I think there are two main ways that baseball fans love players. The first is the simpler one. We love our stars. That is not difficult to understand. It is not different than other sports. Red Sox fans love Perdo and Papi and Pedey and Bogey and on and on. Yankees fans love Jeter and Judge and Mo and Pettite and all the others with guady monuments and somber-toned Yankeeographies. It is the same in football and basketball and soccer and hockey and any other sport you can think of. We love stars because we love excellence. We love elite performances and big numbers and highlight-reel heroics and the stars give us those on the regular. That is what makes them stars.

But there is another way that baseball fans love players, a more complicated one. If you talk long enough to any baseball fan, you inevitably find out that they have at least one player who they love that is not a star, possibly not even a starting player or high-leverage reliever, and at times, not even a very good player in the general reckoning. I remember once disparaging Mets back-up catcher Rene Rivera in a text to a Mets fan friend, only to discover Rivera was his favorite player. The Mets team in question had Jacob DeGrom, Noah Syndergaard and Bartolo Colon. I understood immediately. This is borderline irrational love is just a part of being a baseball fan.

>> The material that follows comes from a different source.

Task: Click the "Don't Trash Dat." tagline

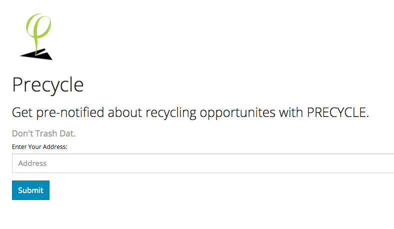Action: [x=44, y=134]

I am sure it happens in other sports as well (shout outs to my Smarf mob homies) but it isn’t as common and it usually tracks a little closer to performance or at least to personality. I just alluded to Marcus Smart, a Celtics fan cult favorite, but Smart has been an elite defender and the visible pulse of the team for years now. That love is not at all disconnected from high-level performance. I’d bet there are some diehard football fans out there with inexplicable attachments to place-holders and long snappers and forgettable special-teamers but this is a rare thing. It is not rare in baseball, not at all.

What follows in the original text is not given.